Fabius has decided that food should play a more prominent role in French culture and influence across the globe. The use of the splendid Quai D'Orsay ministry to launch the new Michelin Guide last month was one of the first manifestations of this. And now comes the Gout de France operation, led by Ambassador Faure. Tomorrow night, French embassies across the world, plus more than 1,000 restaurants, will serve special dinners designed to show off the classic Repas Gastronomique des Francais, as enshrined by Unesco World Heritage at the behest of former President, Nicolas Sarkozy. This comprises not just the food and wine but the succession of courses, the china and linen, and, insists Faure, the conviviality without which the ritual would be hollow.

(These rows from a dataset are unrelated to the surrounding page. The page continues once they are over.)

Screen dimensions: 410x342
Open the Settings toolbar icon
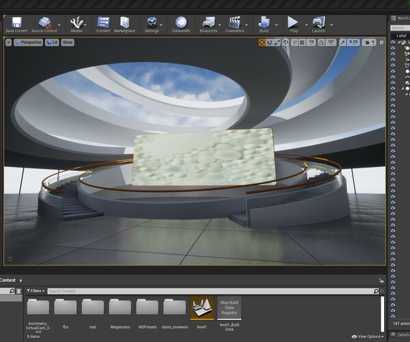[x=152, y=23]
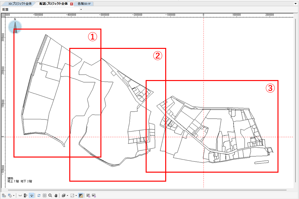The width and height of the screenshot is (299, 199).
Task: Click the last image export icon
Action: (x=94, y=195)
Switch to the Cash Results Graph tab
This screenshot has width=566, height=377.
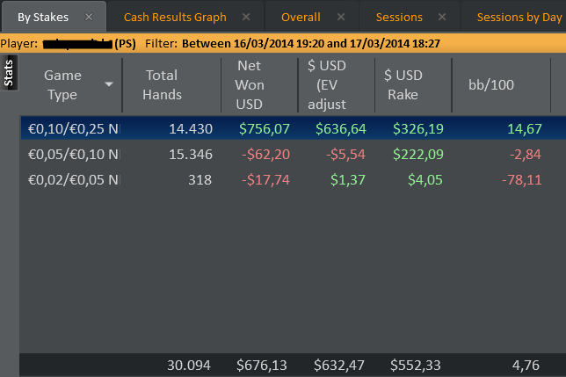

According to a report commissioned from Faure by the Minister, French cuisine, while still brilliant at high level, is threatened by other nations moving into the limelight, and by a decline of standards at a lower level. No one who has in recent years encountered that once-rare phenomenon, bad food incompetently served, can deny this. Alain Ducasse has already attempted to address it with his new "fait maison" label, awarded to restaurants that resist the temptation to buy in pre-prepared dishes.
Less easily addressed is the blasé attitude to their traditions by some of the French themselves: I always remember the response of a Parisian journalist I once suggested meeting in the great old brasserie Bofinger: "Couldn't we go somewhere moins chiant (less of a pain)?"

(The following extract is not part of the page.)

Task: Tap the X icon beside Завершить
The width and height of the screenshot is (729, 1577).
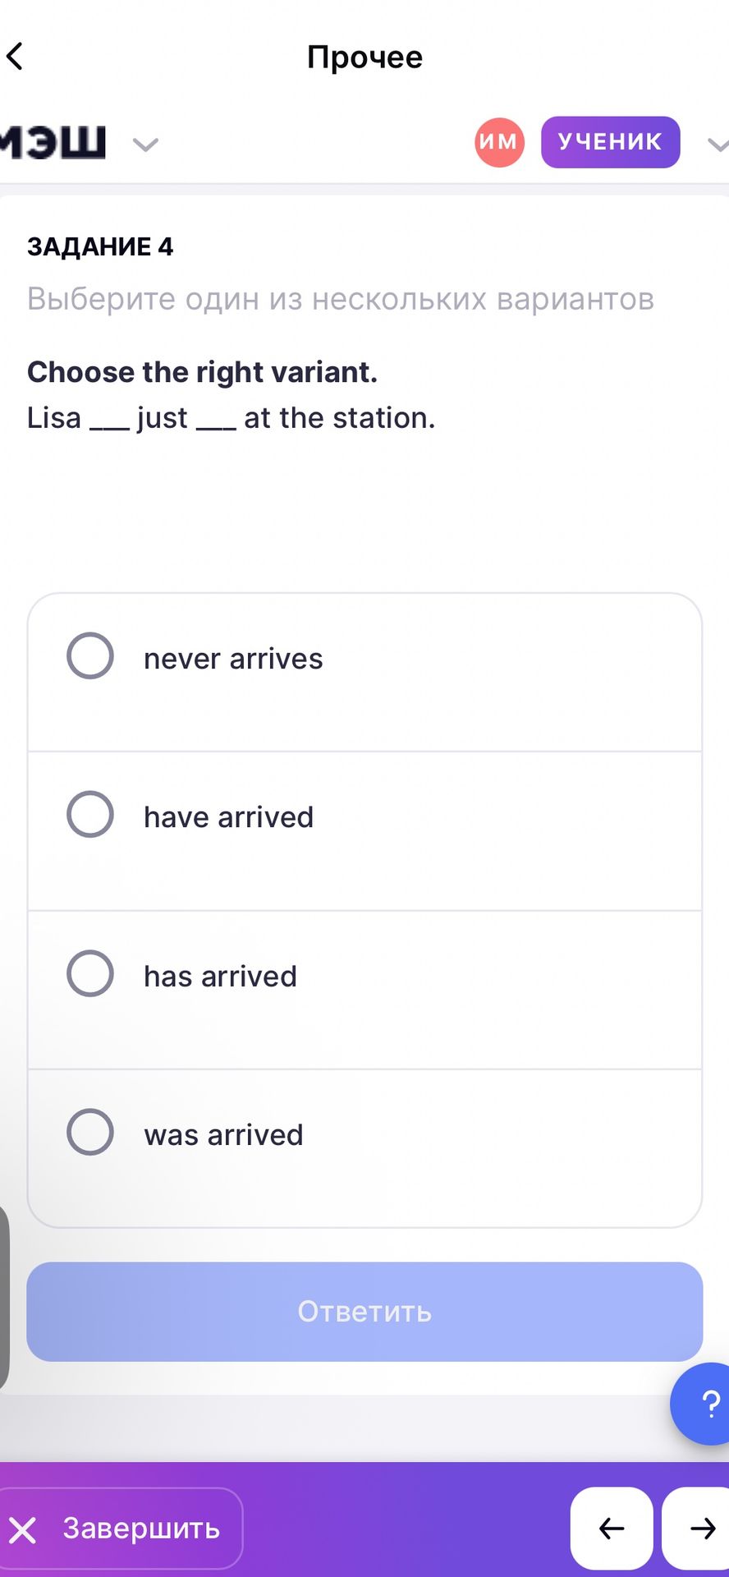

Advising Faure and the Ministry is a committee of chefs, of which Ducasse is a prominent member. Since the great man is out of town, I am granted an audience with Guy Savoy at his discreetly elegant Rue Troyon premises. I attack some of the signature dishes that will feature on the special Goût de France €380 (£275) menu, while Savoy, the living link between the great Troisgros brothers who taught him and Gordon Ramsay, whose mentor he was, sits opposite, commentating.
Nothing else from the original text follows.